**Aim**
Copy the lines below word for word, starting at the beginning of the rows and ending with the line that contains "tap(136, 15)", including both ends. Leave the pictures out of your copy.

**Material**
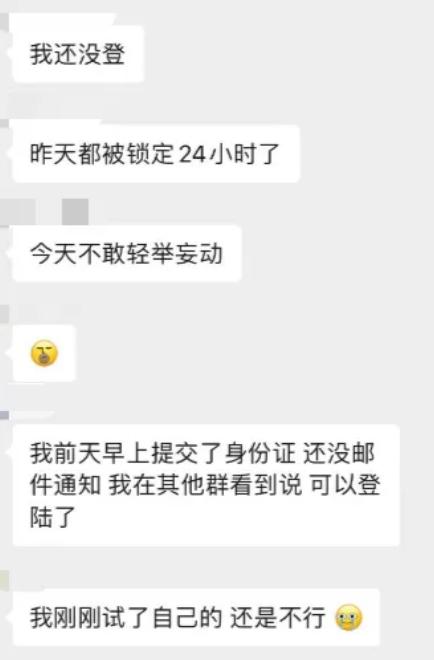Click blurred sender name above '我还没登'
The width and height of the screenshot is (434, 660).
(63, 18)
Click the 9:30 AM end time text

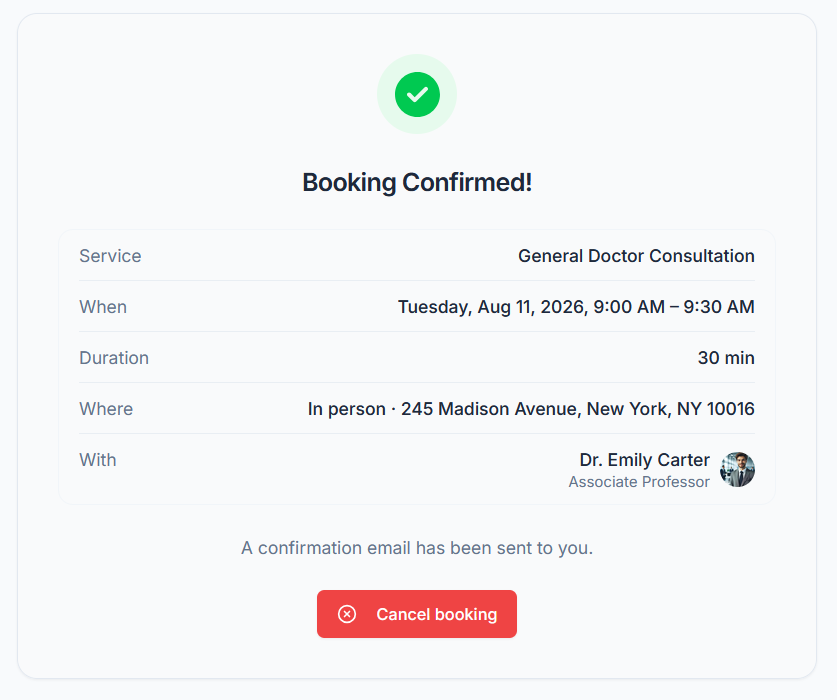point(718,307)
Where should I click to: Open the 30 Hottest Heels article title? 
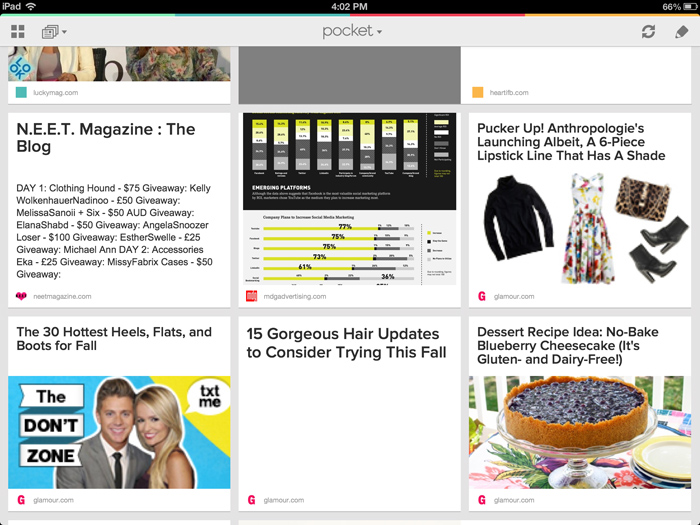(114, 339)
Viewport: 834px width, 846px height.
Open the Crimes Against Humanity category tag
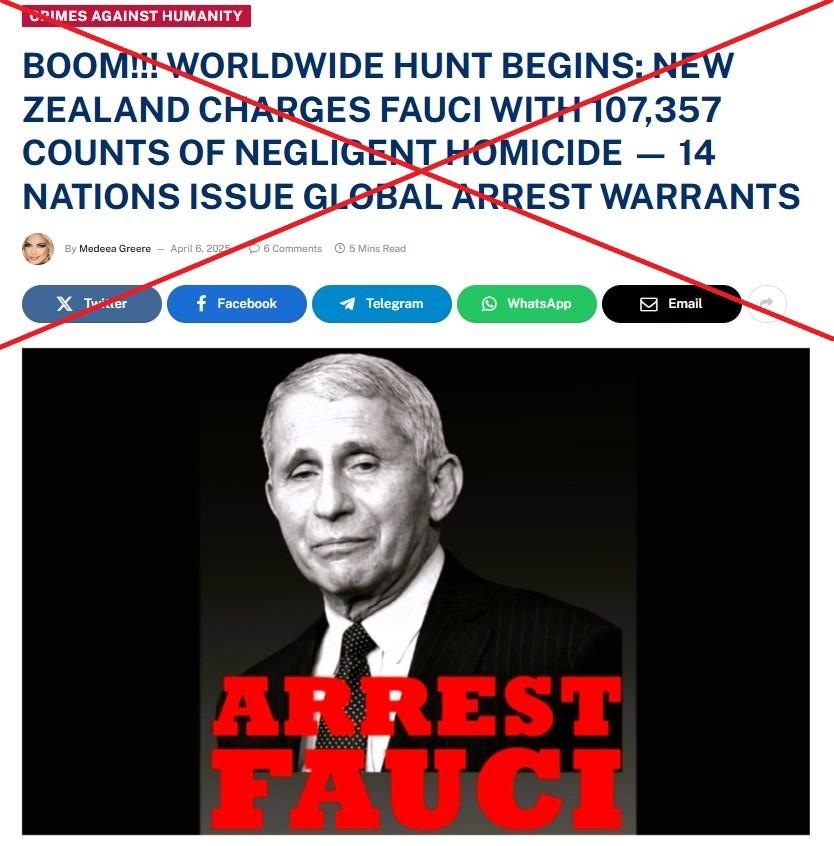tap(136, 15)
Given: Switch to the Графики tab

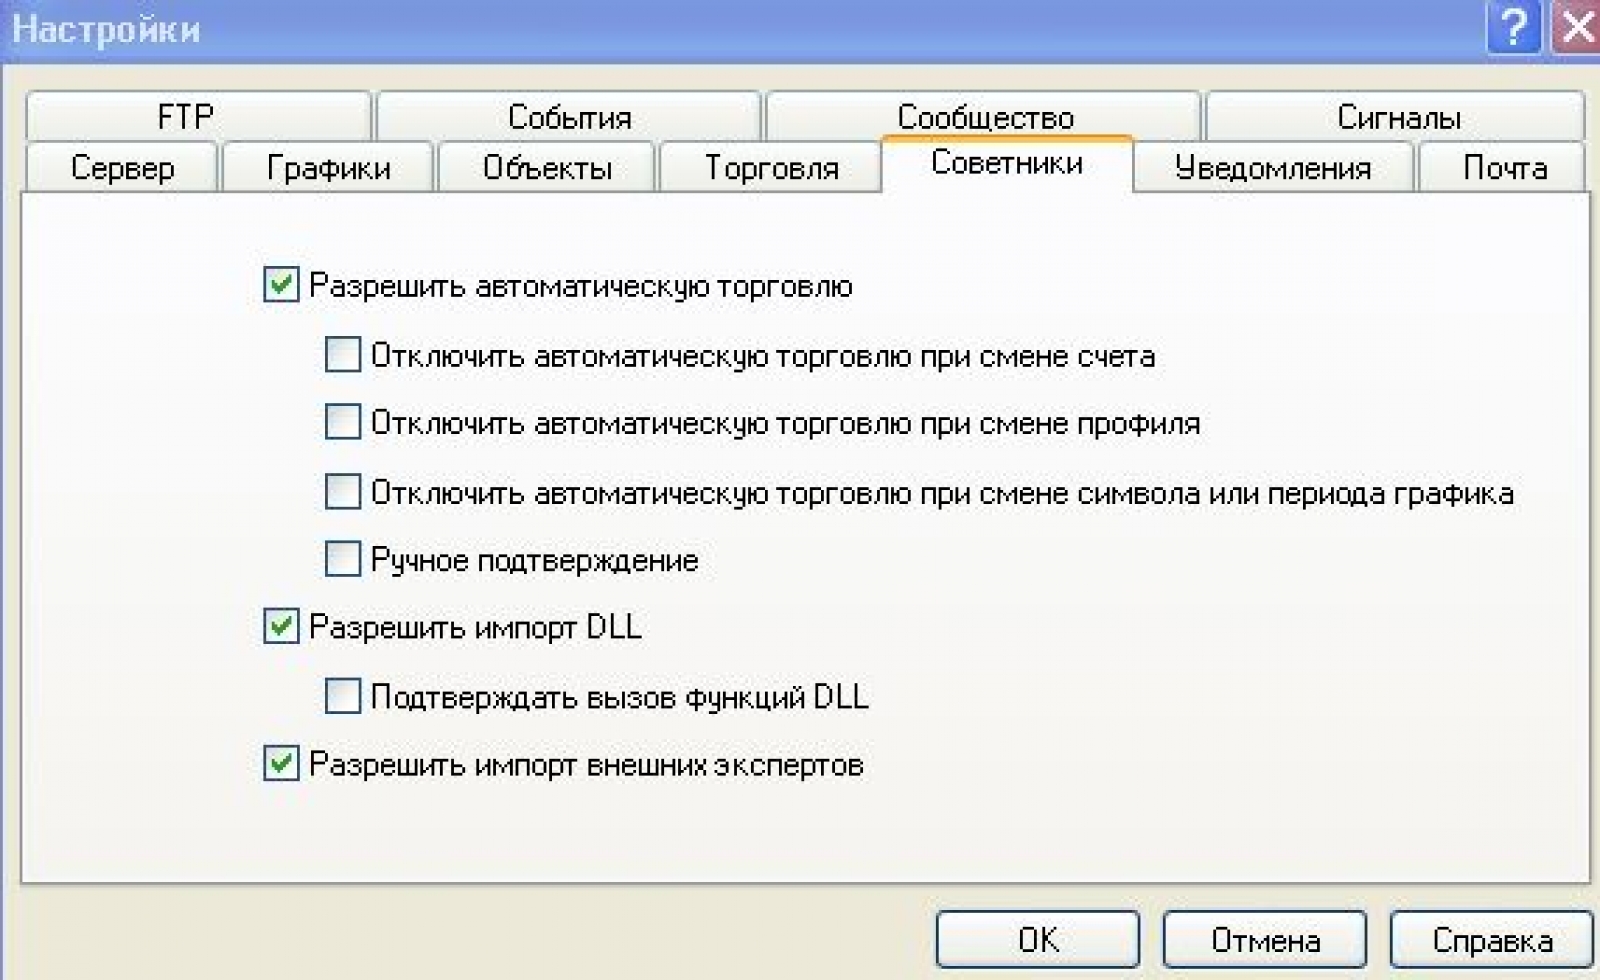Looking at the screenshot, I should (x=328, y=168).
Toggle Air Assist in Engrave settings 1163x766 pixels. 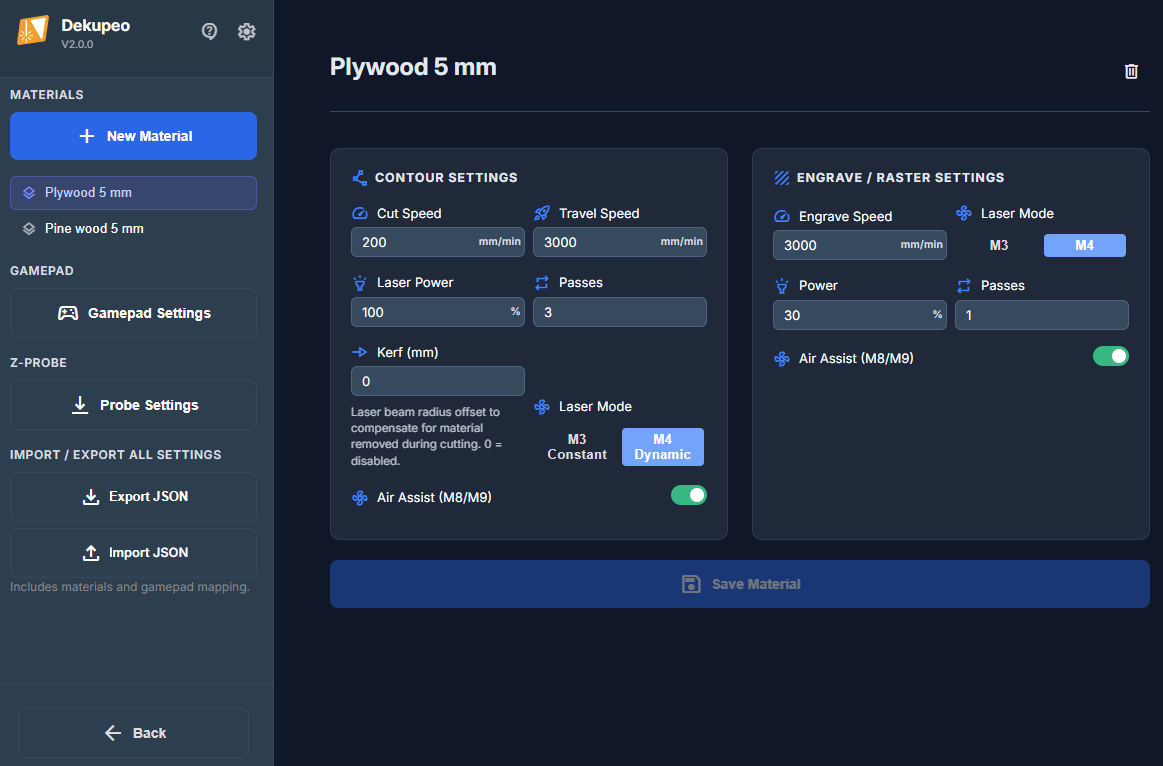pos(1110,356)
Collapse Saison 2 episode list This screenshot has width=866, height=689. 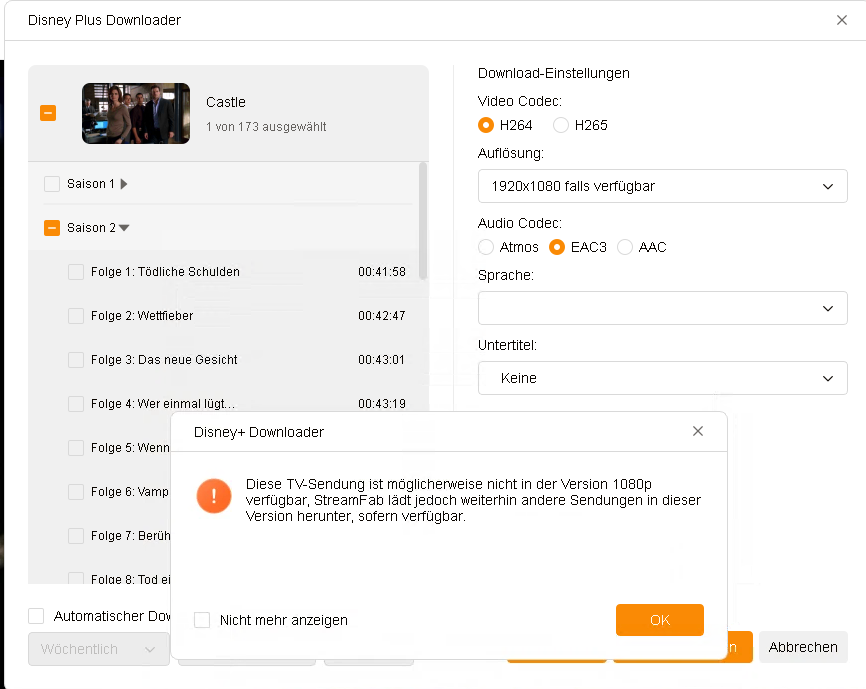[124, 228]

**Output of the task**
Click blurred sender name above '我还没登'
The width and height of the screenshot is (434, 660).
(63, 18)
Click the 9:30 AM end time text

point(718,307)
Where should I click to: Open the 30 Hottest Heels article title? 
(114, 339)
Viewport: 834px width, 846px height.
Open the Crimes Against Humanity category tag
tap(136, 15)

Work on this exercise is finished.